Wetterkapriolen belasten Gardena: Umsatzrückgang trotz Innovationsschub
Gardena, der bekannte Gartengerätehersteller, kämpfte 2024 mit den Kapriolen eines regenreichen Jahres. Der operative Gewinn des Unternehmens, das Teil der schwedischen Husqvarna Group ist, sank um beachtliche 21,9 Prozent auf etwa 65 Millionen Euro. Hintergrund sind schwache Absatzzahlen und eine darauf folgende geringe Produktionsauslastung, die zu einem Umsatzrückgang von 5,3 Prozent auf knapp 1,1 Milliarden Euro führten.
Besonders hart traf es die Abverkäufe von Bewässerungssystemen, die sich in der regenreichen ersten Jahreshälfte schlecht entwickelten. Ein Sprecher des Unternehmens betont, dass diesen Trends nicht entgegengewirkt werden konnte, auch wenn andere Produktsegmente wie akkubetriebene Gartengeräte ein Wachstum verzeichnen konnten.
Trotz einer straffen Kostenkontrolle konnte Gardena den generellen Abwärtstrend nicht aufhalten.
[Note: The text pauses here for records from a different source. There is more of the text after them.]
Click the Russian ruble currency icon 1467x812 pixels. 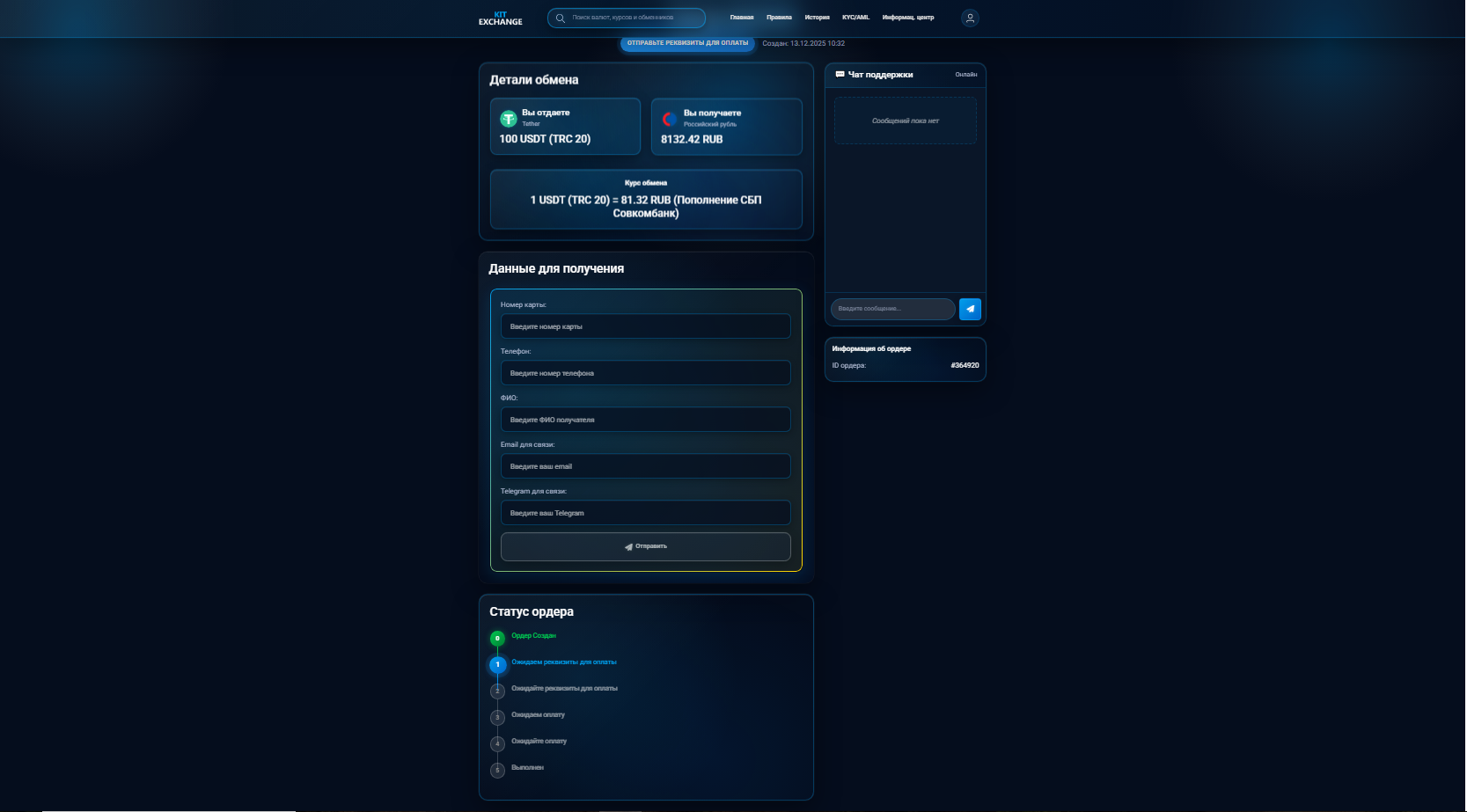click(x=670, y=119)
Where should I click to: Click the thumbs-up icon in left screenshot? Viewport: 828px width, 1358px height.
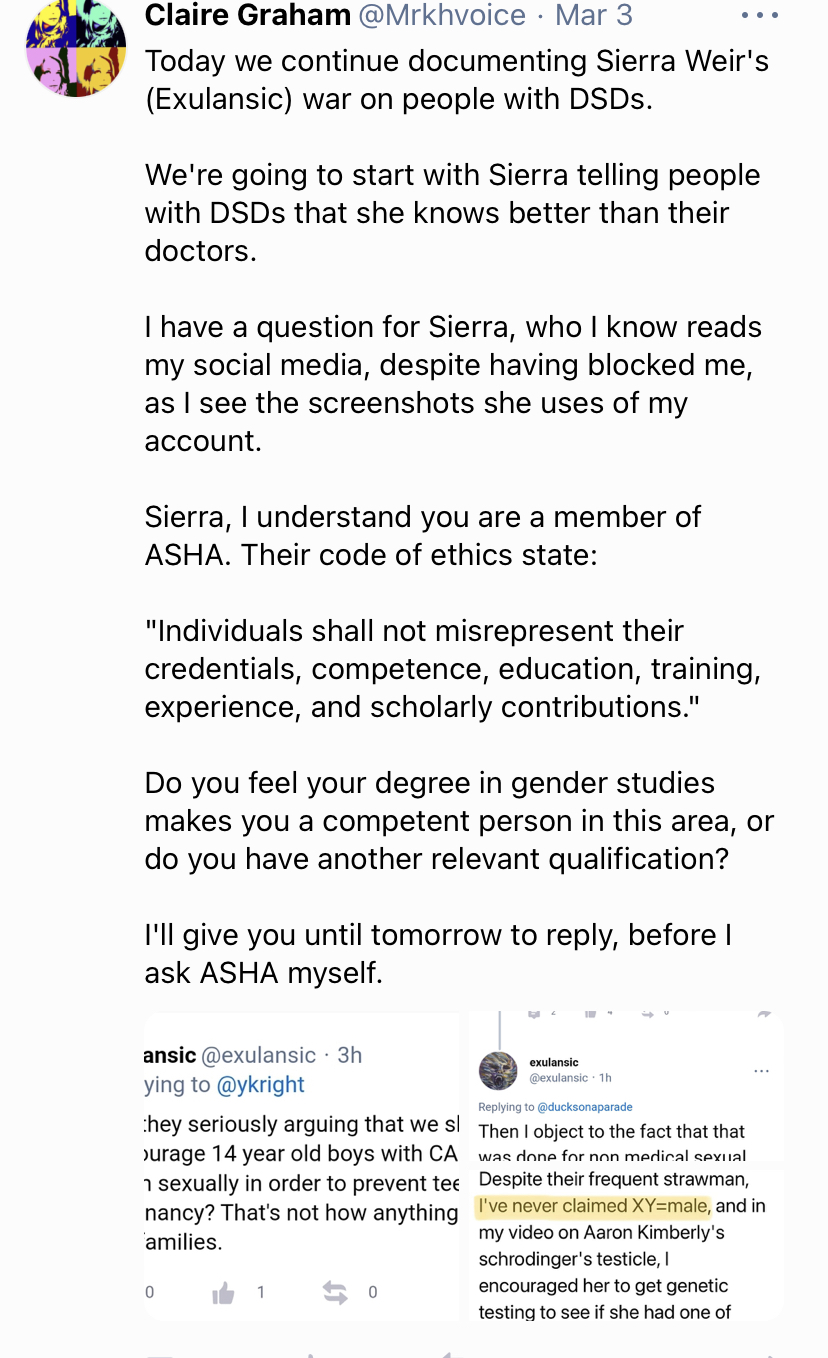[224, 1292]
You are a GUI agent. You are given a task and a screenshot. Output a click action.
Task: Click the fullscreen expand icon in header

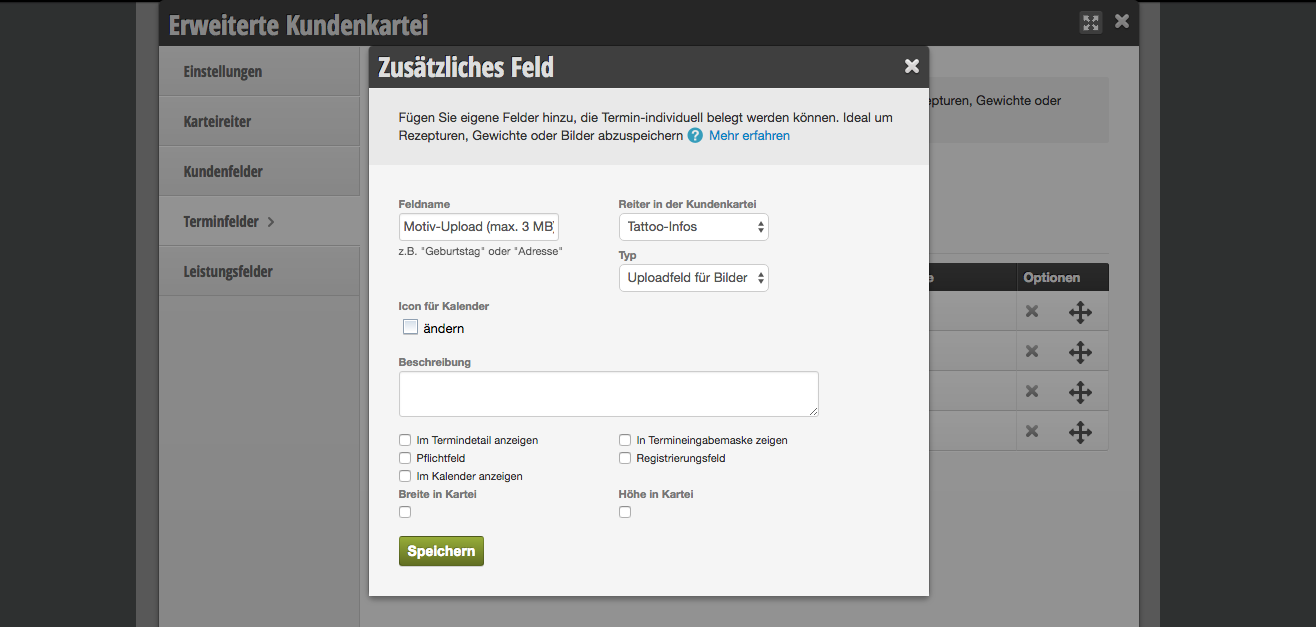[x=1091, y=22]
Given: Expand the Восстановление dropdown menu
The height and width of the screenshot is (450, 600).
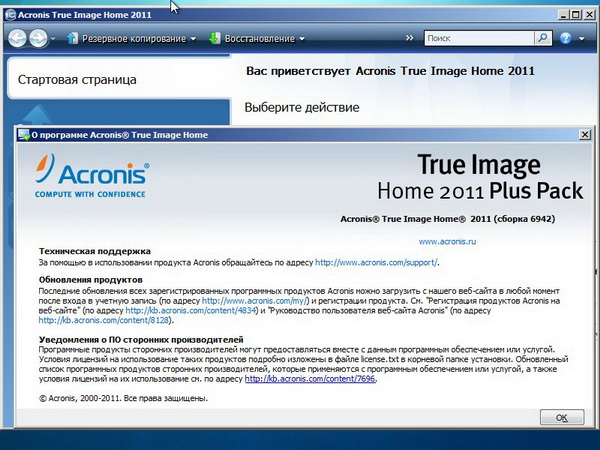Looking at the screenshot, I should [303, 39].
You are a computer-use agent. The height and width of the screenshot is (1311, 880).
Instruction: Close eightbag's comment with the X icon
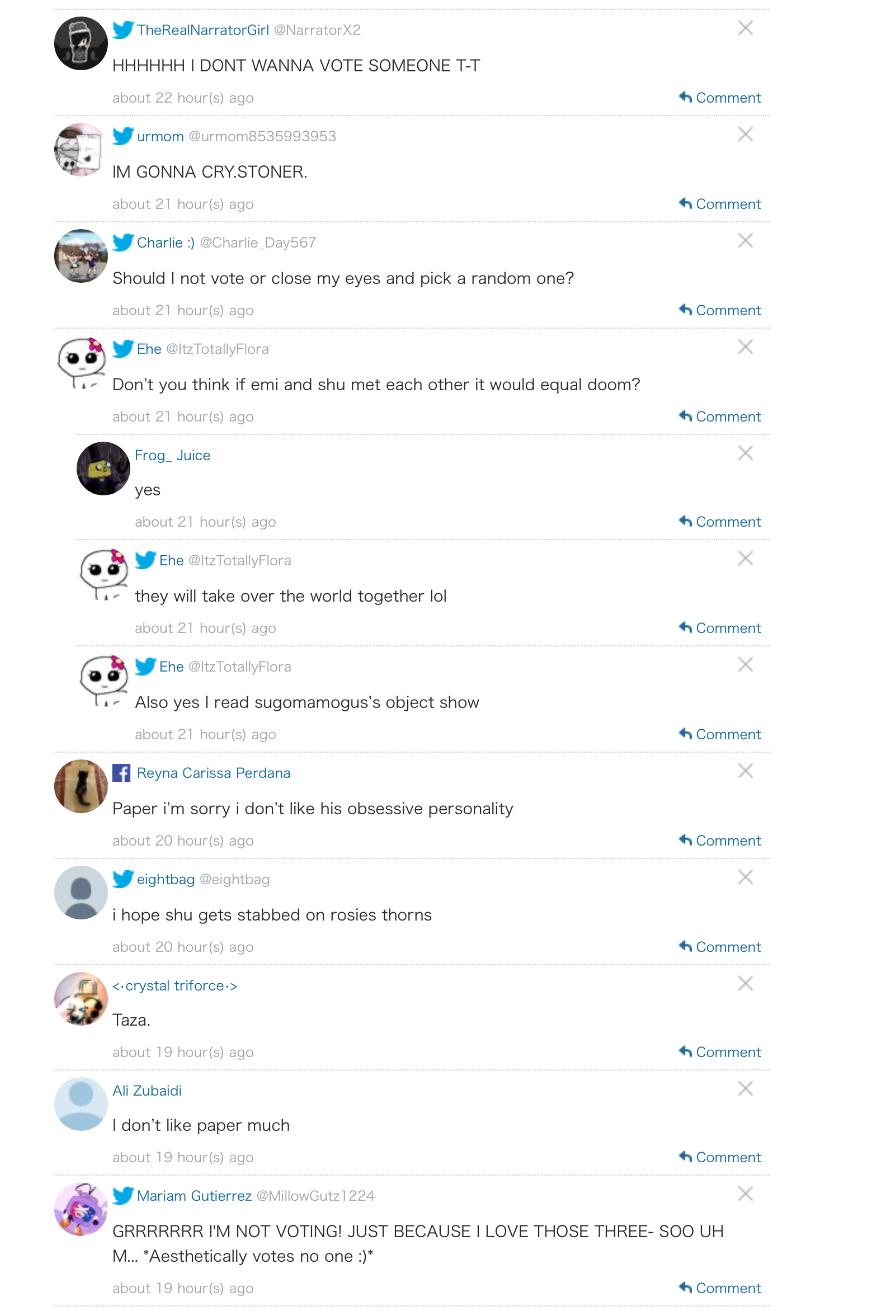pos(745,878)
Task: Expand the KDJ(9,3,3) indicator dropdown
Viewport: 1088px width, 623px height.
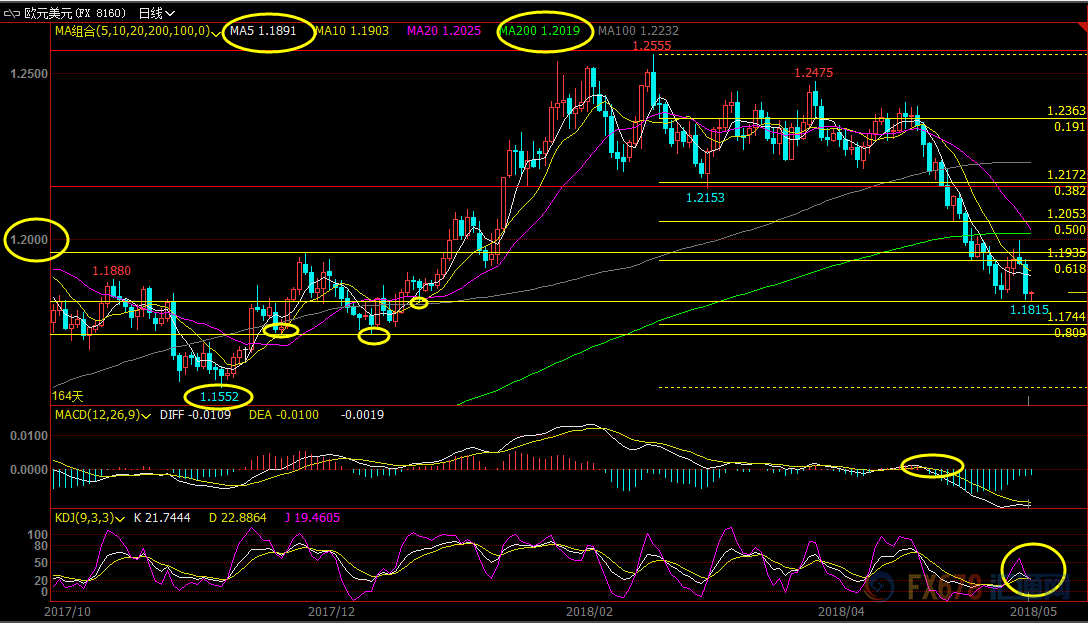Action: [120, 519]
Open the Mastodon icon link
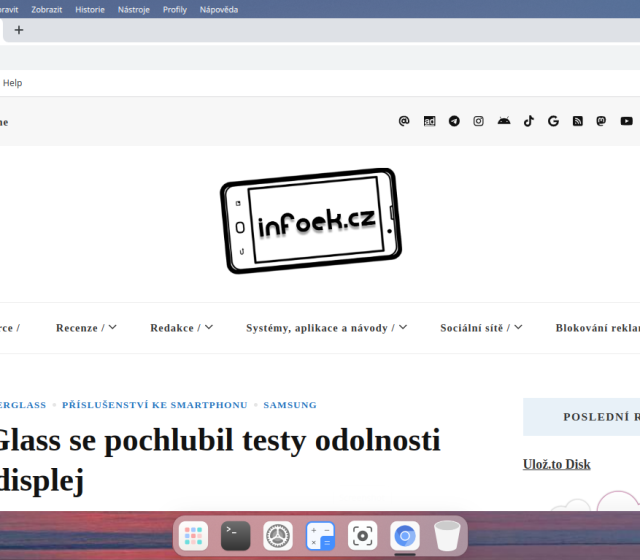The height and width of the screenshot is (560, 640). tap(601, 121)
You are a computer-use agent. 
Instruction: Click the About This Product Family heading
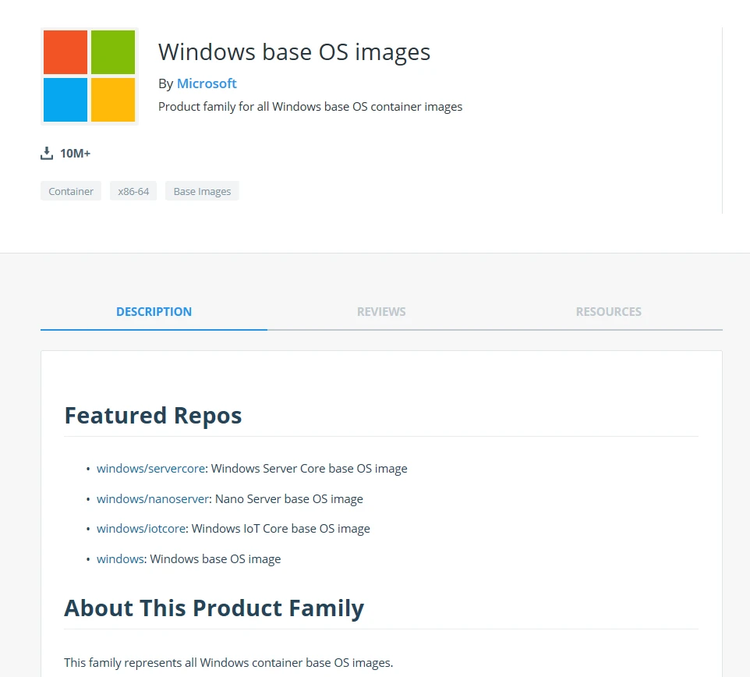(x=214, y=607)
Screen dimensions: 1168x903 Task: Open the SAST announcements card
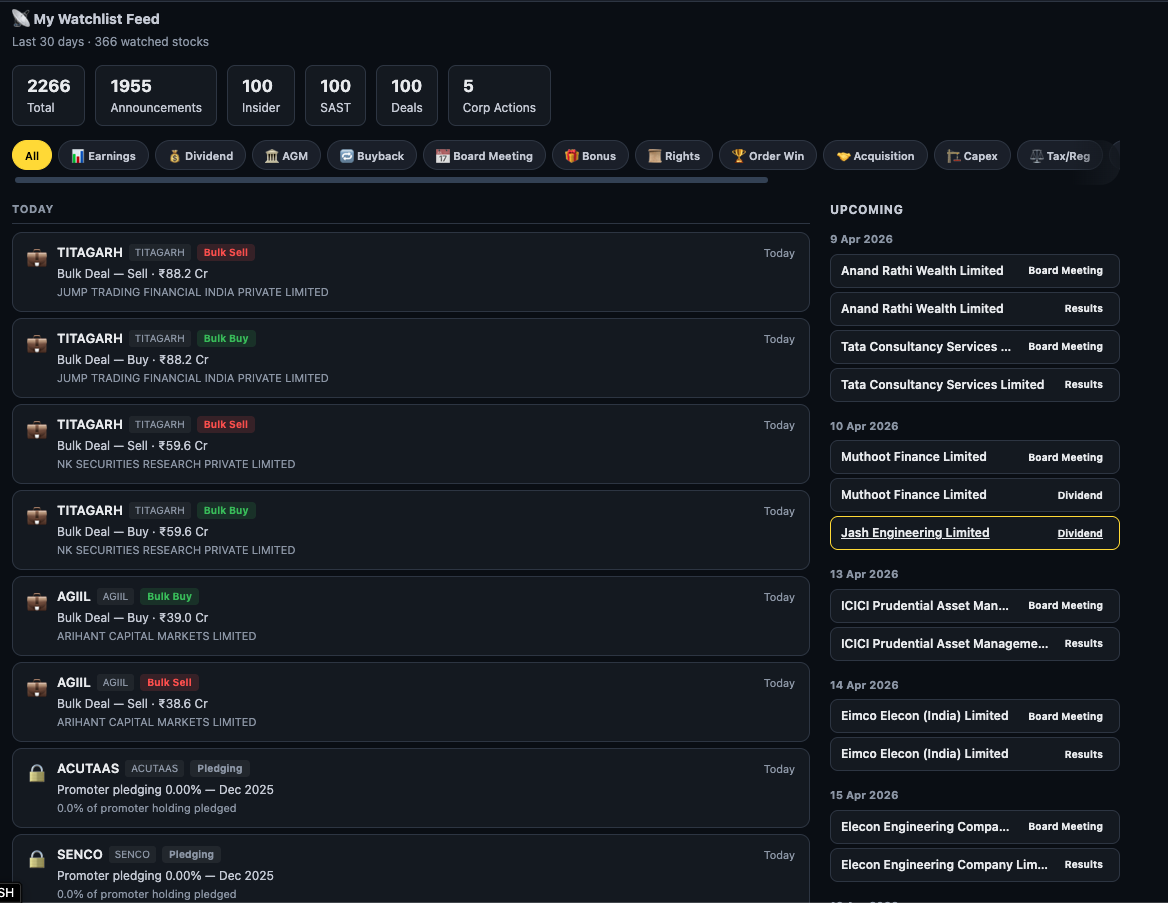[334, 95]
Der Rückgang zeigt sich auch in der Mitarbeiterzahl, die bis Ende 2024 um rund 100 auf gut 2.100 Angestellte in Deutschland gesunken ist. Die Standorte in Baden-Württemberg blieben jedoch der zentrale Dreh- und Angelpunkt für das Unternehmen, das seit 2007 unter dem Dach von Husqvarna firmiert.